Since I was never told that I had Cerebral Palsy it would always be up to me to try to put the pieces of the jigsaw together, through my experiences, consultations with one or two Neurologists and from obtaining copies of my childhood medical records.

Yesterday I was re-looking over my medical records so that I could gain a better insight into my medical history. I know from the correspondence between my Consultant and General Practitioner at the time, my Cerebral Palsy was brought on from a stroke around birth.

The MRI scan that I organised in my late 40’s, shows an old stroke in the distribution of the right anterior Cerebral Artery and there is extensive damage to the right Frontal Lobe and a part of the right Parietal Lobe. The Consultant confirmed these to be the cause of my early hemiplegia and persisting hemiparesis and why I was also slow to learn in school and this ties in with what I know about my learning difficulties.

Although I was originally diagnosed with Spastic Monoparesis at the age of 2, but never knew, I would later go on to find out in my 40’s that I had Spastic Hemiparesis, (two limbs) and a drop foot. I also have a tight Achilles tendon with a shortening of ¾”on my left side and muscle wasting on my left side, also.

Oddly there is a Spina Bifida diagnosis in my notes, but the initial diagnosis from the age of two, is Cerebral Palsy.  There is also mention of Scoliosis being a secondary symptom arising from the difference in leg length. I remember thinking how curved my back was, but would constantly brush it off, as there was never any mention in any of my medical records, until I was diagnosed at the age of 25.

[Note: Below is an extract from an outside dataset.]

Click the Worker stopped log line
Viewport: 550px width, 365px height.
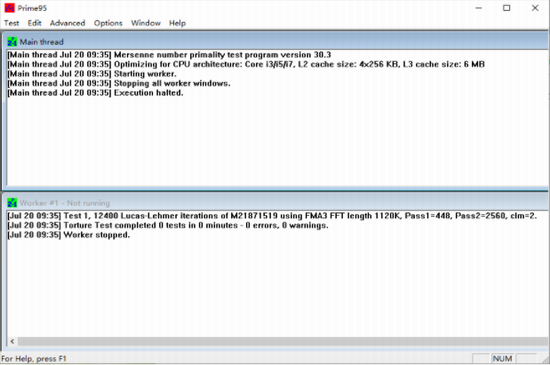(68, 235)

Although this blog seems a little bit of a mouthful, lots to think about and work through, I felt it important it got written. As an inquisitive child always looking for answers from family members, I felt it important and needed to know what was wrong with me. I’ll be doing another blog on the fuller picture of my symptoms in due course.

Whilst I have since come to understand why I was never told, this is something I will continue to live with for the rest of my life.


16 Dec, 2015

4 thoughts on “Piecing my history together

  1. It doesn’t make sense why you were never told you had Cerebral Palsy. The only reasons I can think of is denial and ignorance. I would be upset too if such vital information was kept from me. It seems you are doing a good job piecing everything together. I admire your perseverance.

    In my case, my Cerebral Palsy was never discussed at home. I started researching about Cerebral Palsy online, when I moved out of home. It helped me understand why I experienced certain symptoms.

    This new understanding made it easier for me to accept my Cerebral Palsy.

    1. Thanks Maria. Although I never knew what I had, my physical problems were never discussed or mentioned at home either and when I tried to discuss my Cerebral Palsy, the topic was quickly dismissed. That said I also believe it’s denial and ignorance by simply ignoring the facts, hoping the issue goes away.

      I’m pleased you know enough now to help you bring acceptance on your Cerebral Palsy.

  2. This is a hugely important blog for you to write but you have done so in your usual calm, reflective and positive approach.

    There are only two people who can answer the obvious question why all of this was never mentioned to you and you will have to resolve that they cannot explain why. You now at least have a full and proper understanding of the difficulties you encountered as a child and young adult, but you should have been entitled to know that sooner. To me there are no excuses.

    You seem to have found further acceptance with this blog and we all admire you for that.

    1. Thank you. Yes, once I publish my next blog that explains in more detail my symptoms, I’ll hopefully find an acceptance.

      Whilst I cannot change what’s happened, it would be good for me to bring about an acceptance. With acceptance comes a sense of peace, even if we can never have the full understanding.

      Only those close to us know why or why they choose not to do something. It’s something they have to live with.